AIAug 4, 2025

Neuromorphic Computing with Multi-Frequency Oscillations: A Bio-Inspired Approach to Artificial Intelligence

arXiv:2508.02191v31 citationsh-index: 8
Originality Incremental advance
AI Analysis

This work addresses the problem of achieving more flexible and efficient artificial intelligence, particularly for visual processing tasks, though it is incremental in building on brain-inspired concepts.

The paper tackles the limited flexible intelligence of artificial neural networks by proposing a brain-inspired architecture with functional specialization and multi-frequency oscillations, resulting in 2.18% accuracy improvements and 48.44% reduction in computation iterations compared to state-of-the-art methods.

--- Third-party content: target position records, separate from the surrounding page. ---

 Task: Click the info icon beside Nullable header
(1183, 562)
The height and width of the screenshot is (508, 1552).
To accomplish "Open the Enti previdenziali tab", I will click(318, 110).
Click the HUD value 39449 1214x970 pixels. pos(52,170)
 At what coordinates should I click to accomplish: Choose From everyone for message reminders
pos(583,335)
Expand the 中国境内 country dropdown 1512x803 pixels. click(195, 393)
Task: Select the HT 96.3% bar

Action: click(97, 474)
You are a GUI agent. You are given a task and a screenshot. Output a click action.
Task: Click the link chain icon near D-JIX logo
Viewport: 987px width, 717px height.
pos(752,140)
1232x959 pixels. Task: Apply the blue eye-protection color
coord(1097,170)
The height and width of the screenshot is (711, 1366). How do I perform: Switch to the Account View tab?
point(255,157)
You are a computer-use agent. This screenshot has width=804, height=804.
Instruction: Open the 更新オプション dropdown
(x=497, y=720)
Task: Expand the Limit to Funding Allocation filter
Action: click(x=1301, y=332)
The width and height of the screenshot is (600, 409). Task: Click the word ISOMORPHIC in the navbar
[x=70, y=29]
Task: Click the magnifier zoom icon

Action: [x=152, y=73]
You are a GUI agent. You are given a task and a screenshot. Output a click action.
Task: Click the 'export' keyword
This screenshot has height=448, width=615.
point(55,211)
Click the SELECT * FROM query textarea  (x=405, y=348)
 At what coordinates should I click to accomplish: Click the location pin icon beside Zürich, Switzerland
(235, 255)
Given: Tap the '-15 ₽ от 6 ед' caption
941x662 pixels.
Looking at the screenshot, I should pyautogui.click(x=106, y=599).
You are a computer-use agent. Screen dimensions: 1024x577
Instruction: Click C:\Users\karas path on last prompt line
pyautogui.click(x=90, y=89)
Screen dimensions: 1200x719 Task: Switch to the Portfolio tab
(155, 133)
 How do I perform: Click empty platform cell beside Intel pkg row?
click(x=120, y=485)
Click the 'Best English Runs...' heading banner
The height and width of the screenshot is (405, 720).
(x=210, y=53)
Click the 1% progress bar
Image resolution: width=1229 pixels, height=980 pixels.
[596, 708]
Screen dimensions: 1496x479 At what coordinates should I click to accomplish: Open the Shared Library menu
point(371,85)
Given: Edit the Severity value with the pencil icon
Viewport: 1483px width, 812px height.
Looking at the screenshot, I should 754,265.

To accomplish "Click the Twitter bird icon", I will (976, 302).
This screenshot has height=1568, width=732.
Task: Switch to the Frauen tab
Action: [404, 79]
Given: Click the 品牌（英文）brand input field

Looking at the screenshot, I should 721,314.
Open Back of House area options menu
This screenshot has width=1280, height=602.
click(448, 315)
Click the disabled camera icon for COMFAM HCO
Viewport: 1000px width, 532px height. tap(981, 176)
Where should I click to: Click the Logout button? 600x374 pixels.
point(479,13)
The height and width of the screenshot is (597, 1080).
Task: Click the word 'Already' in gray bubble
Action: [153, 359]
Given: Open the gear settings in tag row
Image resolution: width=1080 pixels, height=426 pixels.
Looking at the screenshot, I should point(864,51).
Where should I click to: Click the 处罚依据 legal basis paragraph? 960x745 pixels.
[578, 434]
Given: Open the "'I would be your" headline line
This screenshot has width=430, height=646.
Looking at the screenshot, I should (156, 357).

Despite remarkable capabilities, artificial neural networks exhibit limited flexible, generalizable intelligence. This limitation stems from their fundamental divergence from biological cognition that overlooks both neural regions' functional specialization and the temporal dynamics critical for coordinating these specialized systems. We propose a tripartite brain-inspired architecture comprising functionally specialized perceptual, auxiliary, and executive systems. Moreover, the integration of temporal dynamics through the simulation of multi-frequency neural oscillation and synaptic dynamic adaptation mechanisms enhances the architecture, thereby enabling more flexible and efficient artificial cognition. Initial evaluations demonstrate superior performance compared to state-of-the-art temporal processing approaches, with 2.18\% accuracy improvements while reducing required computation iterations by 48.44\%, and achieving higher correlation with human confidence patterns. Though currently demonstrated on visual processing tasks, this architecture establishes a theoretical foundation for brain-like intelligence across cognitive domains, potentially bridging the gap between artificial and biological intelligence.